* **PROBLEM STATEMENT**: Below are the records; give again exactly the line with "Task: Click the user avatar in top right", the line with "Task: Toggle the Show Fields filter", and each line that lies between them, and nothing besides.

* **INFORMATION SHOWN**:
-=-=-
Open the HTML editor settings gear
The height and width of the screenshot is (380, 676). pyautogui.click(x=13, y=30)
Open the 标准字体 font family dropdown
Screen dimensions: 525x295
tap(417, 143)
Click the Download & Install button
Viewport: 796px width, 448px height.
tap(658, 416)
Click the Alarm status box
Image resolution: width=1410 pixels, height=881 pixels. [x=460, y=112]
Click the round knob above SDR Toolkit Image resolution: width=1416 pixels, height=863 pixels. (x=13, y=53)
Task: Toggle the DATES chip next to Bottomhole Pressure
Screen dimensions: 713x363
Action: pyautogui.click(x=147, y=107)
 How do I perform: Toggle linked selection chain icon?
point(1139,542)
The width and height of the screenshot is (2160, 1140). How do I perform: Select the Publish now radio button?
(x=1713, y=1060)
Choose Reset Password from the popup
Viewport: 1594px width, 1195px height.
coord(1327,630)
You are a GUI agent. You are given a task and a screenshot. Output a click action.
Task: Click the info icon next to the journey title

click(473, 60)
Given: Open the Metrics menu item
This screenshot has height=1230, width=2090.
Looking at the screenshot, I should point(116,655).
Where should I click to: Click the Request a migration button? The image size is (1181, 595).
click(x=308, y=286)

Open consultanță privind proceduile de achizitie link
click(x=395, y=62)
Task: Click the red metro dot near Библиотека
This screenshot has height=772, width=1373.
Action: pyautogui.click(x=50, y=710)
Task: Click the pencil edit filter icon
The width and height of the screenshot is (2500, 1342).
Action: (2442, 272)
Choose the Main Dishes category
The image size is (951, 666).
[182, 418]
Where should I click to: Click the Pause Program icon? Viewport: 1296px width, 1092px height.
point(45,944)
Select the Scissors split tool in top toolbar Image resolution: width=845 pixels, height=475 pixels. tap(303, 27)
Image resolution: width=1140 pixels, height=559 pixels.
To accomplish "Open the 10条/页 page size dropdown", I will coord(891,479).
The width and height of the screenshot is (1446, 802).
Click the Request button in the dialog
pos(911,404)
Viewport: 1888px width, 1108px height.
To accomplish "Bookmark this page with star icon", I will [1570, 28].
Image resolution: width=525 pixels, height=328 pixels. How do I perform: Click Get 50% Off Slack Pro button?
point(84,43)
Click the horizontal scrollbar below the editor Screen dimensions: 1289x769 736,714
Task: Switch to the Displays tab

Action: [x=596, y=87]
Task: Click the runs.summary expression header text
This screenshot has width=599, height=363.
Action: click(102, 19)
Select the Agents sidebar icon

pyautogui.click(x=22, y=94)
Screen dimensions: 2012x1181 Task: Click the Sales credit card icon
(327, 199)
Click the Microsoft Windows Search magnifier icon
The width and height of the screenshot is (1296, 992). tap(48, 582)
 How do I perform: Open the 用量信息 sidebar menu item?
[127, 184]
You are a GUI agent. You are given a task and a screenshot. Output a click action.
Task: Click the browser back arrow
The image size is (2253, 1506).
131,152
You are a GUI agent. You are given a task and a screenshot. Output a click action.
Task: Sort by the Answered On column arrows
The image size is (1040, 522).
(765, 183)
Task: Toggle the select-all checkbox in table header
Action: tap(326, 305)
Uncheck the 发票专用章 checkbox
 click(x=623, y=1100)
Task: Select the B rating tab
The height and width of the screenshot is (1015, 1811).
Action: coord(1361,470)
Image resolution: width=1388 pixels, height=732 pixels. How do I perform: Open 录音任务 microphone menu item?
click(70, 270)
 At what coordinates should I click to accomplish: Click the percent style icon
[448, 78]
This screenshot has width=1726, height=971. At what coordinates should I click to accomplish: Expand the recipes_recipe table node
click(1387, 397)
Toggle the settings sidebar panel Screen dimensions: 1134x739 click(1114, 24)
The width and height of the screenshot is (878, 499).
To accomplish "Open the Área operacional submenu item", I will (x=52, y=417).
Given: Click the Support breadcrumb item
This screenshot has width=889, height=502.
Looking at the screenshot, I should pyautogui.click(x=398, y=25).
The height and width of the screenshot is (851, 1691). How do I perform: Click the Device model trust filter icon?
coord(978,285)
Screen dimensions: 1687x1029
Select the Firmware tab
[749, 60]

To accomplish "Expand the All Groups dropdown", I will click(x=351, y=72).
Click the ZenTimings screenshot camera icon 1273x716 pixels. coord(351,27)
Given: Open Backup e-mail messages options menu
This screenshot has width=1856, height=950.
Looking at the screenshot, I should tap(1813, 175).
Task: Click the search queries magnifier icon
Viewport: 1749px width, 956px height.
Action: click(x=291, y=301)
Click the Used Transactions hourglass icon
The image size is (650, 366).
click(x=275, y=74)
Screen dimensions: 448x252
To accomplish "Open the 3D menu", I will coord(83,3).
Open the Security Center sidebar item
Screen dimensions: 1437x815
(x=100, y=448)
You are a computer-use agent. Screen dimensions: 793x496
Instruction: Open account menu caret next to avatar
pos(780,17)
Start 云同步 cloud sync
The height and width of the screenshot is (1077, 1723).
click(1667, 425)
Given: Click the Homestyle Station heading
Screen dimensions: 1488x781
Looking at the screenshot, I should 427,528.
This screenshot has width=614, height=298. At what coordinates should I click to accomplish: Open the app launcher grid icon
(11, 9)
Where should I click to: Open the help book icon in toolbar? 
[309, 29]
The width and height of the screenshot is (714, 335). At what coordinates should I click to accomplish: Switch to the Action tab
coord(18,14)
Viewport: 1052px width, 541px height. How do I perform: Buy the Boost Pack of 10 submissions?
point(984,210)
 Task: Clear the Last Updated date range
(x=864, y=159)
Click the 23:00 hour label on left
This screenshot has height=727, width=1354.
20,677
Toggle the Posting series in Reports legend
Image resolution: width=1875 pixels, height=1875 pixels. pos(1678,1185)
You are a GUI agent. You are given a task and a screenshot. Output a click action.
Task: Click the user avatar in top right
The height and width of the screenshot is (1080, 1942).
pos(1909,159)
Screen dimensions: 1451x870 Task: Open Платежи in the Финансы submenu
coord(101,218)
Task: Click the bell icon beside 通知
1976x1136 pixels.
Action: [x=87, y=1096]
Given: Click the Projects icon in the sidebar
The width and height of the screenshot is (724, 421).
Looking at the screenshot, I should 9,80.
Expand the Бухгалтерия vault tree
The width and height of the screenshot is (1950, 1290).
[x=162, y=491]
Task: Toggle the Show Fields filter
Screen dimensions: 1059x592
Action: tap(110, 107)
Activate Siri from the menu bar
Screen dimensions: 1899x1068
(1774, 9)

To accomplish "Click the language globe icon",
-=-=-
* **SOLVED EXERCISE**:
Task: Click the user avatar in top right
The height and width of the screenshot is (1080, 1942).
pos(1909,159)
Screen dimensions: 1451x870 Task: Open Платежи in the Финансы submenu
coord(101,218)
Task: Click the bell icon beside 通知
1976x1136 pixels.
Action: [x=87, y=1096]
Given: Click the Projects icon in the sidebar
The width and height of the screenshot is (724, 421).
Looking at the screenshot, I should 9,80.
Expand the Бухгалтерия vault tree
The width and height of the screenshot is (1950, 1290).
[x=162, y=491]
Task: Toggle the Show Fields filter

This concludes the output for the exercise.